━━━━━ Data to examine ━━━━━

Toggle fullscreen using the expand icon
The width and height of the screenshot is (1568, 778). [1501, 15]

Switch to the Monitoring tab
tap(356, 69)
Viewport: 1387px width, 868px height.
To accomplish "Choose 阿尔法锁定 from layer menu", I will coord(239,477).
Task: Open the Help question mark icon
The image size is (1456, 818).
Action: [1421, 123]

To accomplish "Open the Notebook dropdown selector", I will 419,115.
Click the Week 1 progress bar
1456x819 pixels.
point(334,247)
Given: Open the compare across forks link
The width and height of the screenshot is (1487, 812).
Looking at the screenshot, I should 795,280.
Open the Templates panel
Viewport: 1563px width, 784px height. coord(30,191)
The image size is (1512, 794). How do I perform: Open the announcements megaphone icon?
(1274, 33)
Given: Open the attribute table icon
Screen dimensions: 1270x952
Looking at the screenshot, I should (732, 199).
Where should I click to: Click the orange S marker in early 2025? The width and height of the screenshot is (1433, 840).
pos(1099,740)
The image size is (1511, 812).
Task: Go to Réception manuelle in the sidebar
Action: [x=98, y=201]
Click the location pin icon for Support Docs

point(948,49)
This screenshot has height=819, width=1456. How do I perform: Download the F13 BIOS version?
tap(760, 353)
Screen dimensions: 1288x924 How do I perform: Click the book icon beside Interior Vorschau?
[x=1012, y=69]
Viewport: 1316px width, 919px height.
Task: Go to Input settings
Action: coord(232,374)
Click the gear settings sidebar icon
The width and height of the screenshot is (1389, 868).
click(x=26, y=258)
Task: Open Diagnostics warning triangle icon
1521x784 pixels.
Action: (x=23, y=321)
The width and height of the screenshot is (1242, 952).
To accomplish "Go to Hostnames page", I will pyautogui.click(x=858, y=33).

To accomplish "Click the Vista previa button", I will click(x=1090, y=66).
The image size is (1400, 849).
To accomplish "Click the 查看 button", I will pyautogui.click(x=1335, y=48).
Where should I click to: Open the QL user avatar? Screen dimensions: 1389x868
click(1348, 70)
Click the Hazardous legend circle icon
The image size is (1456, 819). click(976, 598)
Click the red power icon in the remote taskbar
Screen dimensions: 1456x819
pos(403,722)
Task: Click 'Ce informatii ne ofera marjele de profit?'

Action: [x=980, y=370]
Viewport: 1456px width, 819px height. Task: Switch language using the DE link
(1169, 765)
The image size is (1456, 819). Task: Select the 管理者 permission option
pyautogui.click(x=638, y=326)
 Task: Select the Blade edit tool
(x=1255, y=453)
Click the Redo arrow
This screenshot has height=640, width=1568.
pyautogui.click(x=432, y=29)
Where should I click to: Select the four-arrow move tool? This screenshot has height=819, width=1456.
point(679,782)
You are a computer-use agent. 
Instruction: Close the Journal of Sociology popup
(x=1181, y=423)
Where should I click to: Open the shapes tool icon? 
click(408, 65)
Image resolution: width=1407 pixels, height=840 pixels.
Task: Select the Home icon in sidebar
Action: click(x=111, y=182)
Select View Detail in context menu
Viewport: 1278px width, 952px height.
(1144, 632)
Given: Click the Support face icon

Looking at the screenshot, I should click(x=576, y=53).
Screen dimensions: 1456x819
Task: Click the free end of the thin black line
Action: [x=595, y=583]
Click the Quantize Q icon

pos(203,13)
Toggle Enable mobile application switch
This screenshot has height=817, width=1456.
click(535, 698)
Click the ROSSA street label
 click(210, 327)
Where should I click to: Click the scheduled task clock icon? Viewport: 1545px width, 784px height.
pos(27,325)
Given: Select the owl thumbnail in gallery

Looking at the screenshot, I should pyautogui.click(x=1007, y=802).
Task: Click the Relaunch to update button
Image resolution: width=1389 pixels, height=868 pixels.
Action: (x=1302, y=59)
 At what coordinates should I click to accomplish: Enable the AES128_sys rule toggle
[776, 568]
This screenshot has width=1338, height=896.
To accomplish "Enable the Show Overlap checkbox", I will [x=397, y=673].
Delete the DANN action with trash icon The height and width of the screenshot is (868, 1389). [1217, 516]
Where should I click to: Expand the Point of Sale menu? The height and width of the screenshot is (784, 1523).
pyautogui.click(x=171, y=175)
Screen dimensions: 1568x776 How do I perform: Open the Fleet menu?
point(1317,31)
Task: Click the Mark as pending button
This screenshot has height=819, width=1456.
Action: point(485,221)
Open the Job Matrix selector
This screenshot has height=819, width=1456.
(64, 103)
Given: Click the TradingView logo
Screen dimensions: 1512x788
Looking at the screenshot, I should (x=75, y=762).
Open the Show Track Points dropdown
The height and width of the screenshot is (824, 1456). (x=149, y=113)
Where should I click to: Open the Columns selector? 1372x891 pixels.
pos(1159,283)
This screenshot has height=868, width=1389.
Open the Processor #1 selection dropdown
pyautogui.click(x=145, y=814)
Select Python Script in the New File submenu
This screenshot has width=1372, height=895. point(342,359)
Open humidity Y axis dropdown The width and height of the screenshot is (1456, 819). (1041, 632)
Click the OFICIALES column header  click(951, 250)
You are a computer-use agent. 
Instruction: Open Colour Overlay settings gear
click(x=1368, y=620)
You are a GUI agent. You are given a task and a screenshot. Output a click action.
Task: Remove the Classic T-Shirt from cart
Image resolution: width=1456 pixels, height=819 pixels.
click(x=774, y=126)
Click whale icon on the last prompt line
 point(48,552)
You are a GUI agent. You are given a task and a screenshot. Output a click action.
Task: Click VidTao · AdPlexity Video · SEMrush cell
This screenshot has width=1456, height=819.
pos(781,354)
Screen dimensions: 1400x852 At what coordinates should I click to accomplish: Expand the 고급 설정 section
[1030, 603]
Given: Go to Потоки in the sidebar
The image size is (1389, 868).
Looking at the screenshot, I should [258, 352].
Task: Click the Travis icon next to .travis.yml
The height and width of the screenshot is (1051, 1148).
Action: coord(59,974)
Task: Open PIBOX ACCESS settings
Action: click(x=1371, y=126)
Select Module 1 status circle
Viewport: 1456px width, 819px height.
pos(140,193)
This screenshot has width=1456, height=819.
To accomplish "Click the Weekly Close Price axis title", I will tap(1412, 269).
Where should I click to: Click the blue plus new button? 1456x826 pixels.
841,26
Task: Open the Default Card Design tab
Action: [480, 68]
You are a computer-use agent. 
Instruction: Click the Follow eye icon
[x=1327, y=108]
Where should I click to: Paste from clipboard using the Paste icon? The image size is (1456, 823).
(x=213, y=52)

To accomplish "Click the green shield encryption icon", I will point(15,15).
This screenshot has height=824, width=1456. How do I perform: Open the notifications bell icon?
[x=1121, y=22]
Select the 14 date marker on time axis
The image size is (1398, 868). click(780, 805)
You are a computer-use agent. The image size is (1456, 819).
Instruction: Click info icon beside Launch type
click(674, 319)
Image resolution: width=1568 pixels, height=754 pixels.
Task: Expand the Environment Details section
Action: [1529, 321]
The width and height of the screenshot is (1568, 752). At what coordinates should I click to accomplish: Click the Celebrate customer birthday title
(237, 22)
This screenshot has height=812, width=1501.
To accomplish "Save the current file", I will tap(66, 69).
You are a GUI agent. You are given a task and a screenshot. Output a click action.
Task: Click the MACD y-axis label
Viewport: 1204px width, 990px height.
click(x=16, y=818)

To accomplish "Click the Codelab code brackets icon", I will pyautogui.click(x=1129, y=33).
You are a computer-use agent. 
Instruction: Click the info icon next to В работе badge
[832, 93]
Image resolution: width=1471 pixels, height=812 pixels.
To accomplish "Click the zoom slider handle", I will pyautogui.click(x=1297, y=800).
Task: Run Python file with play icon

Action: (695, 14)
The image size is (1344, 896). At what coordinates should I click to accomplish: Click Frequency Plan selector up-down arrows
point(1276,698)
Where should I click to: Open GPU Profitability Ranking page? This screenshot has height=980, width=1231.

━━━━━

◆ Your objective
The answer must hold exactly the lines of the entries above, from the first line through the line that contains "Given: Open the compare across forks link", and no others.

◆ Exercise output
Toggle fullscreen using the expand icon
The width and height of the screenshot is (1568, 778). [1501, 15]

Switch to the Monitoring tab
tap(356, 69)
Viewport: 1387px width, 868px height.
To accomplish "Choose 阿尔法锁定 from layer menu", I will coord(239,477).
Task: Open the Help question mark icon
The image size is (1456, 818).
Action: [1421, 123]

To accomplish "Open the Notebook dropdown selector", I will 419,115.
Click the Week 1 progress bar
1456x819 pixels.
point(334,247)
Given: Open the compare across forks link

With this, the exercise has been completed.